Furthermore, according to the present invention, the effect of Japanese Utility Model Application No. 61-135608 can be naturally obtained. That is, (d) the torque fluctuation absorbing effect in the normal rotation range can be increased without causing resonance in all rotations.

(E) Further, since the conventional hysteresis mechanism and torque limit mechanism can be prevented, the device can be simplified, downsized, and the cost can be reduced.

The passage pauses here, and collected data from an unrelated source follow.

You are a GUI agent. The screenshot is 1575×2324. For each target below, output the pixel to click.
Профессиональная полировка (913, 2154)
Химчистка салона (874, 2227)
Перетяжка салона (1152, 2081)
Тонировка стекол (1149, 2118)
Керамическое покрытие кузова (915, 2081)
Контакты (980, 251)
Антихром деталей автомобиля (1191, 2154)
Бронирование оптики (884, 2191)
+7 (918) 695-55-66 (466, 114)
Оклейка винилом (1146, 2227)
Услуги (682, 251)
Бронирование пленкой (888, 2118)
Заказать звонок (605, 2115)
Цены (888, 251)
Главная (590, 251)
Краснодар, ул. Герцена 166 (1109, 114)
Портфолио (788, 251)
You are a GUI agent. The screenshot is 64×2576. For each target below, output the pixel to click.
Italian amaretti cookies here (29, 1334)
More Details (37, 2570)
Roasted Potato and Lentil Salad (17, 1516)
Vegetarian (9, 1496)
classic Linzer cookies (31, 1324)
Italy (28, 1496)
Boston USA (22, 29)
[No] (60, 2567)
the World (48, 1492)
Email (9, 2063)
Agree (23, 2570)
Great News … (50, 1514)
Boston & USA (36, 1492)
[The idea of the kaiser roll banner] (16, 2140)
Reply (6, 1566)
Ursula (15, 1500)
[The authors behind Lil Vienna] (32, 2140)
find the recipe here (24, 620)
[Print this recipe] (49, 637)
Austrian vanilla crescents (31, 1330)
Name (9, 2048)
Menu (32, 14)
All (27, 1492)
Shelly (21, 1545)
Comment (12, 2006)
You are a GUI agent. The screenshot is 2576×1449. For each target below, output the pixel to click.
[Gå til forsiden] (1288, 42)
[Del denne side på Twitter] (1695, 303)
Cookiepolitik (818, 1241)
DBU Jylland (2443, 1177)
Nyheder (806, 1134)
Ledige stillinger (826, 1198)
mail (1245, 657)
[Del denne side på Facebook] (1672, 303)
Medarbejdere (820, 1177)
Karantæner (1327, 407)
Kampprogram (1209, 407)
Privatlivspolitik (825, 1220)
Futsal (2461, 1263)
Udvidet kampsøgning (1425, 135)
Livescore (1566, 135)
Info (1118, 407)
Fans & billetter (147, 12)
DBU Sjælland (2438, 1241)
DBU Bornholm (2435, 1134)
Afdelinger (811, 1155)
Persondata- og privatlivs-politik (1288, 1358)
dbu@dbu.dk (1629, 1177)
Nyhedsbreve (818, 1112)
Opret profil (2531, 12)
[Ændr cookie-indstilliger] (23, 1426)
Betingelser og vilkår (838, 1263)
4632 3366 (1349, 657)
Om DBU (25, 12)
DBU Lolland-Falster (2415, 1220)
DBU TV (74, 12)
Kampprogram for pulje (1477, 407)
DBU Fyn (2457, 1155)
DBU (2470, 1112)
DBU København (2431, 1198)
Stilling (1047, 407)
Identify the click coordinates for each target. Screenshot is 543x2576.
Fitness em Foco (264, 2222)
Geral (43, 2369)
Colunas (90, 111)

[Brief description of drawings]

FIG. 1 is a block diagram of the vicinity of a second coil spring of a flywheel with a torsion damper of the present invention, FIG. 2 is an enlarged sectional view of a friction mechanism portion, and FIG. 3 is a flywheel with a torsion damper of the present invention. FIG. 4 is an angle-torque characteristic diagram, FIG. 4 is a rotational speed-acceleration transmissibility characteristic diagram of a flywheel with a torsion damper of the present invention, FIG. 5 is a deflection-load characteristic diagram of a cone spring, and FIG. FIG. 7 is a sectional view taken along a plane perpendicular to a plane including the axis of the flywheel with a torsion damper according to the embodiment; FIG. 7 is a view taken along a plane including the axis of the flywheel with a torsion damper of FIG. Section VII-V in FIG. 6
A sectional view taken along the line II, FIG. 8 is a vibration model diagram of the flywheel with a torsional damper shown in FIG. 6, FIG. 9 is a torsion angle-torque characteristic diagram of the flywheel with a torsional damper shown in FIG. 6 is a rotational speed-acceleration transmissibility characteristic diagram of the flywheel with a torsion damper shown in FIG. 6, FIG. 11 is an enlarged sectional view in the vicinity of the first coil spring in FIG. 7, and FIG. 12 is shown in FIG. 2 is an enlarged sectional view in the vicinity of the coil spring, and FIG. 13 is a characteristic diagram showing another effect of the flywheel with a torsion damper of the present invention. 10 ... Drive side flywheel 20 ... Driven side flywheel 31 ... First coil spring 32 ... Second coil spring 33 ... Friction mechanism 36a, 37a ... Elastic cushion 48 ... Cone spring 49, 50 ... Thrust liner

Claims (1)

[Scope of utility model registration request] 1. A flywheel is composed of a split-type flywheel in which a drive-side flywheel and a driven-side flywheel are divided, and spring constants K different from each other in a spring mechanism provided between the drive-side flywheel and the driven-side flywheel. Two types of springs having K ₁ are used, and the driving side flywheel and the driven side flywheel are directly connected to the spring having the spring constant K of the two types, and the set friction force is set to the spring having the spring constant K ₁ of the two types. A flywheel with a torsional damper, in which a drive-side flywheel and a driven-side flywheel are connected to each other via an Fr friction mechanism, and a spring constant K ₁
When the torque due to the bending of the spring becomes equal to the set friction force Fr, the elastic mechanism cushions provided on the seats at both ends of the spring having the spring constant K ₁ are applied to force the friction mechanism to slide. Characteristic flywheel with torsional damper.